> Goal of the exercise: Could you say how many lines in the records include "will"? Please give the number by itself.

── Given records

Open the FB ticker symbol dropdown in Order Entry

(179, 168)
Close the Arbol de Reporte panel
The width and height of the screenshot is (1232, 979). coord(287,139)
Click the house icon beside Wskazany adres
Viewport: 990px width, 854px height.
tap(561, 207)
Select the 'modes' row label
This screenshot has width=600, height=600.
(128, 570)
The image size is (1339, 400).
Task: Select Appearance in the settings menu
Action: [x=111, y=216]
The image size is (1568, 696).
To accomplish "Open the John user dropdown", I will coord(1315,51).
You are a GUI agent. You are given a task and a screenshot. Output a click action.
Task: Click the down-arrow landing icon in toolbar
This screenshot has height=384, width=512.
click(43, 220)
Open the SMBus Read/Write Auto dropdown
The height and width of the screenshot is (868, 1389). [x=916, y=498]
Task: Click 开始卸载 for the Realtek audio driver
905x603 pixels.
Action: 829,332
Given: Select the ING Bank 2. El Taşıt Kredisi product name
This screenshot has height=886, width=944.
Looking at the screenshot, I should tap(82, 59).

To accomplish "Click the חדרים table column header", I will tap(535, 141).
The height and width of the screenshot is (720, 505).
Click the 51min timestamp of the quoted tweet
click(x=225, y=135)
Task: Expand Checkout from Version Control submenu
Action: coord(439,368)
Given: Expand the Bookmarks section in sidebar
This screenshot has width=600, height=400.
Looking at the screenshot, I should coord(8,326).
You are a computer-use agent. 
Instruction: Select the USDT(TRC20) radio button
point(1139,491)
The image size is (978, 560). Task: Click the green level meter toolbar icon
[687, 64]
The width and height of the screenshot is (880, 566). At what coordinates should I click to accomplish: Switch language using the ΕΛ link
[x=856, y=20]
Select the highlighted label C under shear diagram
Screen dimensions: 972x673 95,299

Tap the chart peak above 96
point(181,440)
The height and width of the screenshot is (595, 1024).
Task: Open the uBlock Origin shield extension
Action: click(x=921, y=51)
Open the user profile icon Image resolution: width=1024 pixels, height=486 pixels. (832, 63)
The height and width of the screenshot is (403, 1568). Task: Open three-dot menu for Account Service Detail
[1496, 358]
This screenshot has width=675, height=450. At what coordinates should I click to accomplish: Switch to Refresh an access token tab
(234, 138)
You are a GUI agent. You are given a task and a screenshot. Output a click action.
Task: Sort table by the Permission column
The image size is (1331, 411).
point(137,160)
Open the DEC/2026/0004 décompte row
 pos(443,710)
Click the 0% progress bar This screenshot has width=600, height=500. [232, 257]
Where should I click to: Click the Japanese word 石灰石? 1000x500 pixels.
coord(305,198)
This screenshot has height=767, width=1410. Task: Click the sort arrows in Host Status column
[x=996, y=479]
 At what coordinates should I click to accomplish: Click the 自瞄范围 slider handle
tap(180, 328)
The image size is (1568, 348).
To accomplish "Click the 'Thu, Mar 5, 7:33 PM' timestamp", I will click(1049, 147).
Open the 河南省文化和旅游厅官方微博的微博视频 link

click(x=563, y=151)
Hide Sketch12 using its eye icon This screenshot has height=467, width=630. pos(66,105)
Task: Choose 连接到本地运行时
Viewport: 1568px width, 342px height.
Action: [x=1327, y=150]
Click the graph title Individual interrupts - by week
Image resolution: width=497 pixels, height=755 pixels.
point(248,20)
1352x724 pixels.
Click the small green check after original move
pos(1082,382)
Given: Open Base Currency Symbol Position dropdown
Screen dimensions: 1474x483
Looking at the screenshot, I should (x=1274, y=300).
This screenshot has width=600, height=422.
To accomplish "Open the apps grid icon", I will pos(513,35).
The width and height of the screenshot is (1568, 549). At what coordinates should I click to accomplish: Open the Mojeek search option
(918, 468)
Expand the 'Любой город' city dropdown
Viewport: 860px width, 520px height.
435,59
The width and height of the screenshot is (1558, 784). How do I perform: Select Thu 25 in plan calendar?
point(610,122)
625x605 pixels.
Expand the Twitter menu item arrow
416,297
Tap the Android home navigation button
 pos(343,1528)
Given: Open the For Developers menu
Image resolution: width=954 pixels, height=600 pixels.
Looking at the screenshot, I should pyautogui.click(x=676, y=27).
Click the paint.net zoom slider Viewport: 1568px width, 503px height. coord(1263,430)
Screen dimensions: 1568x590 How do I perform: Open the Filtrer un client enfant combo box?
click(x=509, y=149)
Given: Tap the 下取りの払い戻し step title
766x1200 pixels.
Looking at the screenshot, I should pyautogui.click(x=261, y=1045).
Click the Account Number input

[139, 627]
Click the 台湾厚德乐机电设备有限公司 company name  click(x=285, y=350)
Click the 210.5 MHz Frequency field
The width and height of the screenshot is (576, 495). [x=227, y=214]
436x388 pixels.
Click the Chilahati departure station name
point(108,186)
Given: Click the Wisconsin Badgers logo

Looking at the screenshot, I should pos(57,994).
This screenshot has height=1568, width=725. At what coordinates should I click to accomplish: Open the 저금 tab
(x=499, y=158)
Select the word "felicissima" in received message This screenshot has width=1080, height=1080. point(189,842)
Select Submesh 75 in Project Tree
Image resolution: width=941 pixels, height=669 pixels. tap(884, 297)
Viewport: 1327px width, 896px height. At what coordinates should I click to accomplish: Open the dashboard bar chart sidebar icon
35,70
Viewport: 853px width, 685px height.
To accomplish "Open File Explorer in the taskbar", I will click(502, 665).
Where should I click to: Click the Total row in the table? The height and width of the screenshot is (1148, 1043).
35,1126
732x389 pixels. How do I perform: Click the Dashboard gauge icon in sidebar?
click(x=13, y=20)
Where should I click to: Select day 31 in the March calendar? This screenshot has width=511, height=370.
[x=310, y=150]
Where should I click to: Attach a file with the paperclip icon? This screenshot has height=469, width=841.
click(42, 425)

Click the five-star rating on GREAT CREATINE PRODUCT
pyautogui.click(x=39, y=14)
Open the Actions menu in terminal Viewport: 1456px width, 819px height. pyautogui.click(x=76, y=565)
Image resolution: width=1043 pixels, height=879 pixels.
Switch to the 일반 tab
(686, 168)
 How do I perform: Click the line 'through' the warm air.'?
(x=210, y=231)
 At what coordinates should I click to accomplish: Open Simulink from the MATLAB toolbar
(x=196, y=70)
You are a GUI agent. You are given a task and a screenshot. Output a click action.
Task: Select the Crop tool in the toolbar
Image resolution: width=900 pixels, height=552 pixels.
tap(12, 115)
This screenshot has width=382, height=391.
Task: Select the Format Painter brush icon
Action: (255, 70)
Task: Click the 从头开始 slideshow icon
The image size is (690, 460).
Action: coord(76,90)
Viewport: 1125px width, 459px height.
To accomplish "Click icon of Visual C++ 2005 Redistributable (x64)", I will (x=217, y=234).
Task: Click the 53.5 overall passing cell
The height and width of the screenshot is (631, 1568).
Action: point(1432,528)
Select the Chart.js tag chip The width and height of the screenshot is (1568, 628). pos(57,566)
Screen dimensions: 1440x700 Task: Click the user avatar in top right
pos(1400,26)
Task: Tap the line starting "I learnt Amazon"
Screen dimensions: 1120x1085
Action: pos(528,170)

────

> Your solution: 6